> [WHAT TO PRODUCE]: Take each line of the entries below that contains "computer" and copy it.

> [INPUT DATA]:

=== Begin Enclosure ===

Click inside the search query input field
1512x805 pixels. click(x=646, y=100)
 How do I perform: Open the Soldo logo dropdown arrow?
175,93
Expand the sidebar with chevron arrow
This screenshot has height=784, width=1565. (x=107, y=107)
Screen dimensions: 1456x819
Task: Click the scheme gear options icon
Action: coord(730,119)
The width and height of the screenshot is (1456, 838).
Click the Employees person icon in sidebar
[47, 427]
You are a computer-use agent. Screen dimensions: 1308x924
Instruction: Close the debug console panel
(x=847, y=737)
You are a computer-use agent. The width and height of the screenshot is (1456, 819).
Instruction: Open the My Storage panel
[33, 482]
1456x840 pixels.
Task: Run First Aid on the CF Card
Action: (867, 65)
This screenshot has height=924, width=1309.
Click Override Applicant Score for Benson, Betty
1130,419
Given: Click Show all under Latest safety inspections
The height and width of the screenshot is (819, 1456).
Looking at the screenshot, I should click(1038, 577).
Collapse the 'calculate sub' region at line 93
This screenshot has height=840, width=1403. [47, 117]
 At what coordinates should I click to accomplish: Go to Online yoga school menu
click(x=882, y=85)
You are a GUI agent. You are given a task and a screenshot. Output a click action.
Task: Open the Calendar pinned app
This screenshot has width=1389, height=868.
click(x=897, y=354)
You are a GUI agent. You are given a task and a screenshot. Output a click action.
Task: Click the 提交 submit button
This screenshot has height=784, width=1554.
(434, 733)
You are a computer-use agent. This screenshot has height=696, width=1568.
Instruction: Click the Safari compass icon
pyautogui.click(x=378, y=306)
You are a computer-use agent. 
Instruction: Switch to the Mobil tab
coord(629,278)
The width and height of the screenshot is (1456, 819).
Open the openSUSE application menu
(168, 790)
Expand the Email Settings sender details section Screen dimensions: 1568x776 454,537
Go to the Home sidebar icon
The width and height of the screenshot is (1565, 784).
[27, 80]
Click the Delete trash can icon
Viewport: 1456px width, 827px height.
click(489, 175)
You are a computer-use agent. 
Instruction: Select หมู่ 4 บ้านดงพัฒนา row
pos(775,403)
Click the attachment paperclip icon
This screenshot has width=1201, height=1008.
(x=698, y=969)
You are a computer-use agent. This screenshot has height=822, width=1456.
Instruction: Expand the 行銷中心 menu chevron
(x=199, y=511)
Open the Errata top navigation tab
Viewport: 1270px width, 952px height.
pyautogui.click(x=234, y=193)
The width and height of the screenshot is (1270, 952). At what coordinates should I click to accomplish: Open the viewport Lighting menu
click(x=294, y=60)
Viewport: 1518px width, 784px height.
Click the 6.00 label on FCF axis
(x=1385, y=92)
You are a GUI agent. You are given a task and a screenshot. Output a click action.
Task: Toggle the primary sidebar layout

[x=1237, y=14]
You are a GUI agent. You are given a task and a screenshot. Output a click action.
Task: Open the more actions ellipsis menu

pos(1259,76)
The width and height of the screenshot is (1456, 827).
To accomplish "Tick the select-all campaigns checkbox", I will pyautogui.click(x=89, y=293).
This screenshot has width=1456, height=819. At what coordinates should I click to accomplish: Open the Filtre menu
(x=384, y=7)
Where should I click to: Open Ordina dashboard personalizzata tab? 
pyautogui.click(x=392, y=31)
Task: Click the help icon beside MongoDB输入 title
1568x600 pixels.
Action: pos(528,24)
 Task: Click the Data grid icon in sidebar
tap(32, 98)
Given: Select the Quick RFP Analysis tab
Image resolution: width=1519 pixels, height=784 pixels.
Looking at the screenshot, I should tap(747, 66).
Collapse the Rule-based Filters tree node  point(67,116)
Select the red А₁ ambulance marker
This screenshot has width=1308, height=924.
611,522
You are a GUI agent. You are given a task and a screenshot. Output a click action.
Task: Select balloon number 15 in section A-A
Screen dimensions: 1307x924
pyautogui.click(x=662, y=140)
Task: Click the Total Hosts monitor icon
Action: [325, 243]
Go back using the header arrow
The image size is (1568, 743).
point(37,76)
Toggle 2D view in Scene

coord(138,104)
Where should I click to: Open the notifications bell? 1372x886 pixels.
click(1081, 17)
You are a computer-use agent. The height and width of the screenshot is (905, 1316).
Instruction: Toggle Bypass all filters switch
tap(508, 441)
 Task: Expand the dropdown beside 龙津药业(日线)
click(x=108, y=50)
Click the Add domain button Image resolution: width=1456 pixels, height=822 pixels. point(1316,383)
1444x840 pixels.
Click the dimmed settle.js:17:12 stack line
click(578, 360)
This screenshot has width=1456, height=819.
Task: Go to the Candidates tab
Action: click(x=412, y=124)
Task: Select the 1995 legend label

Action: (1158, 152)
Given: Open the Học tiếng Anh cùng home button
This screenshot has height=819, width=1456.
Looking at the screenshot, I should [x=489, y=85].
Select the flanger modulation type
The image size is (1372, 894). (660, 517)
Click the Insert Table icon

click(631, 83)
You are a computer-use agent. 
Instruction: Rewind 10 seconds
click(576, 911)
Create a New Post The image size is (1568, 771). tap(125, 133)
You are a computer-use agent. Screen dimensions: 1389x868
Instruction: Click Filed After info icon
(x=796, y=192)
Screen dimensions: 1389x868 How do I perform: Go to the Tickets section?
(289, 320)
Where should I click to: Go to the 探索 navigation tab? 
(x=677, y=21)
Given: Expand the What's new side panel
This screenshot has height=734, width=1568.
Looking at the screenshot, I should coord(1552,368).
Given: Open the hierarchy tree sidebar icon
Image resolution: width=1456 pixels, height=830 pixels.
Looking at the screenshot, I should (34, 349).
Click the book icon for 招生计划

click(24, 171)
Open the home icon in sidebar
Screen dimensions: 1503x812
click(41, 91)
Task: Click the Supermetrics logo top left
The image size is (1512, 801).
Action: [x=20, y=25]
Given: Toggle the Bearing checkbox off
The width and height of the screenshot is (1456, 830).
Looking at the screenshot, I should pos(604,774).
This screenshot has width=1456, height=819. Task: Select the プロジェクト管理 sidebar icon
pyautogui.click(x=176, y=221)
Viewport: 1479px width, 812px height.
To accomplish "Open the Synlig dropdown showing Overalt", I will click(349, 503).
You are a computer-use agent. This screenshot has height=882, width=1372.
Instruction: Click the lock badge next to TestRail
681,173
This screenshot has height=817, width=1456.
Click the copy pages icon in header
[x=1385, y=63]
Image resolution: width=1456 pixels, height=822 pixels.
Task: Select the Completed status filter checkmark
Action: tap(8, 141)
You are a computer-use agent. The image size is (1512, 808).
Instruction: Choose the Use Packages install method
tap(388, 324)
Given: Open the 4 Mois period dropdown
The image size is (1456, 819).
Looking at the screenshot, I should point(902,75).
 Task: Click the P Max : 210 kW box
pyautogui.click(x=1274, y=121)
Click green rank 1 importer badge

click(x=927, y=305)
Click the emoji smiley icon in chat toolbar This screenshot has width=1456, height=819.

=== End Enclosure ===

> [OUTPUT]:
You are a computer-use agent. Screen dimensions: 1308x924
You are a computer-use agent. The width and height of the screenshot is (1456, 819).
You are a computer-use agent. This screenshot has height=696, width=1568.
You are a computer-use agent. 
You are a computer-use agent. 
You are a computer-use agent. This screenshot has height=822, width=1456.
You are a computer-use agent. The height and width of the screenshot is (905, 1316).
You are a computer-use agent. 
You are a computer-use agent. Screen dimensions: 1389x868
You are a computer-use agent. This screenshot has height=882, width=1372.
You are a computer-use agent. The image size is (1512, 808).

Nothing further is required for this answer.